Pourquoi s’y intéresser ?

  • Les industriels ont un rôle à jouer dans l’acceptation des fruits et légumes et le comportement alimentaire des enfants
  • Il existe des clés simples à mettre en œuvre pour développer une gamme de produits infantiles répondant à ce besoin
  • Proposer aux enfants de nouveaux aliments de façon répétée est la clé pour les leur faire apprécier
  • Il faut jouer sur l’aspect, la texture, la forme et le type de préparation culinaire des légumes pour qu’ils soient appréciés
  • Proposer plusieurs légumes et laisser le choix à l’enfant permettent leur acceptation et consommation

 

L’alimentation infantile est un sujet délicat à la fois pour les parents soucieux d’offrir le meilleur à leurs enfants et pour les industriels défiés en permanence sur le développement de produits de qualité. Il n’est pas rare de voir les enfants refuser catégoriquement une purée de carottes ou des morceaux de navet. Les fruits et légumes sont pourtant des sources de vitamines, de fibres et de minéraux pour une faible quantité de calories. En France, seulement 6% des enfants consomment 5 fruits et légumes par jour, d’après une étude du CREDOC alors qu’un enfant sur six est concerné par le surpoids (consultez notre article de blog pour en savoir plus). Afin d’enrayer cette progression, l’industrie agroalimentaire a un rôle à jouer dans l’établissement de bonnes habitudes alimentaires chez les plus jeunes.

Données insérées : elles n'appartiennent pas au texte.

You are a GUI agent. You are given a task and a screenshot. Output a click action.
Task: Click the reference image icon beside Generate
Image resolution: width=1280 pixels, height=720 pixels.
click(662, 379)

Comment encourager les enfants à manger plus de fruits et légumes ? Comment leur apprendre à les aimer ? Quand doit avoir lieu cet apprentissage ? Pour répondre à ces questions, il est primordial d’identifier les périodes clés, notamment la période de diversification du nourrisson, et les déterminants des préférences alimentaires chez les enfants.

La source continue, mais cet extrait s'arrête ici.